It's one thing to grieve for all the many loved ones you've lost to AIDS. It's another thing entirely to start mourning for someone who isn't even dead yet.

For nearly a decade, I was a member of the Atlanta Gay Men's Chorus. It was just a couple of weeks before our annual Pride concert several years ago, with only a few rehearsals still scheduled for our upcoming performance of When We No Longer Touch -- A Cycle of Songs for Survival, a work comprising seven movements. My lover, who was HIV positive, and I had gone out the night before and he had spent the night over. He knew I had a rehearsal the next morning and asked if it would be okay for him to sleep in and wait for me to get back. This was during an early stage in our relationship, only a month or so after we had finally declared our mutual love for each other after having dated for about three months. As I got showered and dressed quietly, he lay in bed soundly asleep. All I really wanted to do at that moment was to crawl back into bed with him, snuggle into his warm embrace and drift off to sleep with him together. It was a huge effort to force myself to get up and leave. I kneeled by his side of the bed where he was laying with his back side towards me, gently put my arms around him, laid my head flat between his shoulders, whispered "I love you" into his ear, stroked and kissed the back of his head and then quietly left for rehearsal. I half-hoped he would still be asleep when I got back so I could get back into bed with him.
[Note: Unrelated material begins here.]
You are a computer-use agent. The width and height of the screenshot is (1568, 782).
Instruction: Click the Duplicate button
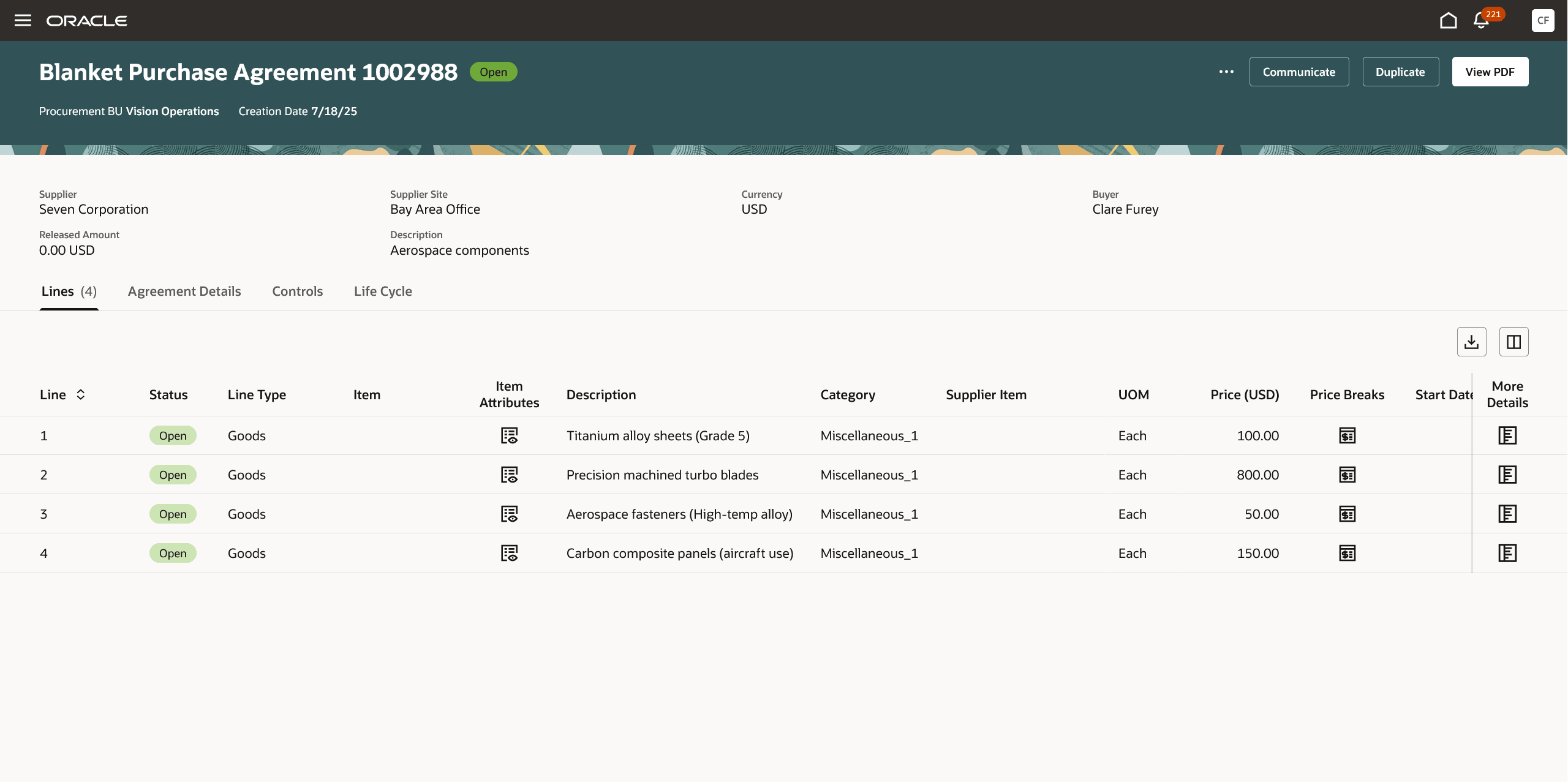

During the previous two months, the chorus had rehearsed the various movements of When We No Longer Touch in random order, focusing on portions of sections that needed special attention. As with most concerts, a sense of continuity never really materializes until just before the performance date, when you start rehearsing "run-throughs" -- starting at the beginning and running the show straight through to the finale. This particular Saturday morning rehearsal was one of our first run-throughs, where we focused more on artistry than on technicality. When We No Longer Touch is one of those rare works where the totality of the piece is greater than the sum of its parts, and on this particular morning, we took it from the top. Poignant and painful songs of fear and loss are followed by songs of grief and hope. In a classic case of not having seen the forest for the trees, the impact of the entire piece hit me hard halfway through it. It was near the end of the sixth movement that I finally fell apart:

I shall miss loving you
I shall miss the Comfort of your embrace
I shall miss the
Loneliness of waiting for the
calls that never came
I shall miss the Joy of your comings
and the Pain of your goings
after a time,
I shall miss
I shall miss loving you
I shall miss the
Comfort and,
after a time
I shall miss

I was already missing him when I got to rehearsal. He was on my mind while we rehearsed these songs. Because these songs were about the loss of a loved one, I couldn't help but to sing these songs as if I were singing about my loved one. What would I do if -- when -- he died? How could I face life without him? I shall miss loving you. ... I completely lost all composure and broke down right there, in the middle of the rehearsal, a big, fat, 225-pound sissy, wiping tears off my face with a hanky and covering my mouth to stop sobbing. It was one of the most embarrassing moments of my life -- and yet, one of the most powerful. Never before and never since have I been so powerfully moved by a piece of music. Never before and never since have I cried ... for the living.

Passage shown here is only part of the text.